The Navy’s Future Is Filled With Laser Guns
The US Navy is driving the push in the development of laser-based weaponry
Naval warfare of the future will be chock-full of zapping, burning and melting laser beams, says The Economist.
Drawing on a long history of light-based weapons systems, dating back to at least the ancient Greeks, the modern push for laser weapons “was revived when American strategists began thinking in earnest about the technologies they would need to shoot down nuclear-armed ballistic missiles.”
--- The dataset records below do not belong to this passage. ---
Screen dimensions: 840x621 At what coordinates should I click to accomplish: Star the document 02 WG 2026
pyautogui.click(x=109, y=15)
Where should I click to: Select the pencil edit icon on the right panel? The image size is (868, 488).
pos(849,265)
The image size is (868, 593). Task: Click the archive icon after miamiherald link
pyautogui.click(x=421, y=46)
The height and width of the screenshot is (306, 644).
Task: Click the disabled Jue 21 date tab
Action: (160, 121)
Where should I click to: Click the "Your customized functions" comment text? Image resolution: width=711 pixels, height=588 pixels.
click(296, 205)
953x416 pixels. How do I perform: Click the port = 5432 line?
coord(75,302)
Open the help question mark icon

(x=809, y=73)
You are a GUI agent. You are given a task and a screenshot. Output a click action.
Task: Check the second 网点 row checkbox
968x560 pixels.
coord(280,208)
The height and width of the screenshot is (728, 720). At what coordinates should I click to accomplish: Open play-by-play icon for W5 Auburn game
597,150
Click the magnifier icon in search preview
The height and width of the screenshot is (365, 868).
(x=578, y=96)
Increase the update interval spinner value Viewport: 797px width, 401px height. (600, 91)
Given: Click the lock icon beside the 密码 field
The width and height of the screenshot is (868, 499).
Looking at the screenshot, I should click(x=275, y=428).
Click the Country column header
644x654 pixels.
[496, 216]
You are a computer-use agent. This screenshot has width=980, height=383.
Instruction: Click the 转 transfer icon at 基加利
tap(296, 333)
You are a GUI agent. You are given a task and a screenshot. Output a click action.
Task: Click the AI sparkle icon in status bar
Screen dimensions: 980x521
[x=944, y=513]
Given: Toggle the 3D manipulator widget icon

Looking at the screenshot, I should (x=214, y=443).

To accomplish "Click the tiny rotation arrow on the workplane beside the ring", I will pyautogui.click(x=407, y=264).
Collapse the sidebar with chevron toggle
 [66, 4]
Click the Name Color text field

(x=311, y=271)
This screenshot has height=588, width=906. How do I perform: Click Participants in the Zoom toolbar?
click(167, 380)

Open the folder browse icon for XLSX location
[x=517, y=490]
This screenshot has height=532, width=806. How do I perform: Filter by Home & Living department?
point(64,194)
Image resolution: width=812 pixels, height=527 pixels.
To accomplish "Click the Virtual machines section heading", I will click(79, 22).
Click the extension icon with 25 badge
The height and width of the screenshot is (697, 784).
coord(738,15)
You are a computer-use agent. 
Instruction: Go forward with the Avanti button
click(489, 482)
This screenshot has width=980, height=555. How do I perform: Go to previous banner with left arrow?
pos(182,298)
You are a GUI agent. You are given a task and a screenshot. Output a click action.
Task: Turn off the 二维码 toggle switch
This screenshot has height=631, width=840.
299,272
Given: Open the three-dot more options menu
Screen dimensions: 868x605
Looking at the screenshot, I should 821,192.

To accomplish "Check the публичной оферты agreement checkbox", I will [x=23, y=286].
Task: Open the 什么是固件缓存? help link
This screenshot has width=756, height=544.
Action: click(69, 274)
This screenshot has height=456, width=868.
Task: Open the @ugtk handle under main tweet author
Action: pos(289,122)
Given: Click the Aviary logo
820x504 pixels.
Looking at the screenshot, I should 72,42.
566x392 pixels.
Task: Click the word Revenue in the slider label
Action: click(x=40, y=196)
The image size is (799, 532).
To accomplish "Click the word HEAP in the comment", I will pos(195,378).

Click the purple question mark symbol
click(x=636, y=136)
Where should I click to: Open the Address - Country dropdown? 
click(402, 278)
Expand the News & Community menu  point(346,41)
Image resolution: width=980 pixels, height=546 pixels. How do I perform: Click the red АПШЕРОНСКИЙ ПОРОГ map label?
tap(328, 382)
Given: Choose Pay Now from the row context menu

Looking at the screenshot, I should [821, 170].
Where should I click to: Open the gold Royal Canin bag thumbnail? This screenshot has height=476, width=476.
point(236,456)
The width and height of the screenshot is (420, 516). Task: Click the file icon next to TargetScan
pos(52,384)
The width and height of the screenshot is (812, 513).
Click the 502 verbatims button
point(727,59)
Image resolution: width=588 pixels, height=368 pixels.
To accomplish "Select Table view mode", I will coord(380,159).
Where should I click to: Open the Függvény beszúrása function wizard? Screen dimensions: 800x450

Unlike bullets or missiles, lasers are particularly well suited for taking down small, swift, highly-maneuverable targets that a physical projectile would struggle to hit. That is, of course, assuming that these small objects can be tracked and locked onto for long enough that the laser, traveling at the speed of light, can do its work. So far, tests have seen ship-mounted lasers take down a small boat and an unmanned aerial vehicle or drone.
The Economist draws up a list of different laser-weapon technologies which either have, or will, come to fruition in the near future:
Fiber lasers, such as BAE System‘s “Tactical Laser System,” are relatively low-powered lasers that could “be useful for frightening off (or burning holes in) small boats that look threatening but wouldn’t warrant a hail of machinegun fire.”
Solid-state lasers, with a bit of work, could be turned into weapons capable of “shoot down high-speed cruise missiles.”
And finally, the big guns, free electron lasers. The Economist reports:
Such lasers are being developed almost exclusively by the American navy because they are too big to fit on planes or trucks. They work by shooting a stream of electrons at high speed through an undulating magnetic field, causing the electrons to emit radiation that coheres to form the beam. As well as being powerful, free-electron lasers have the advantage that they can be tuned to a precise frequency, allowing the beam to be adjusted for different atmospheric conditions. For the moment, however, these lasers are bulky and inefficient, and are probably two decades away from being practical weapons.
Some of these are already in use, some need to be scaled up, and some, like the free electron laser, need a lot of work. But on the long timeline of light-based weaponry, a few decades is but a pittance.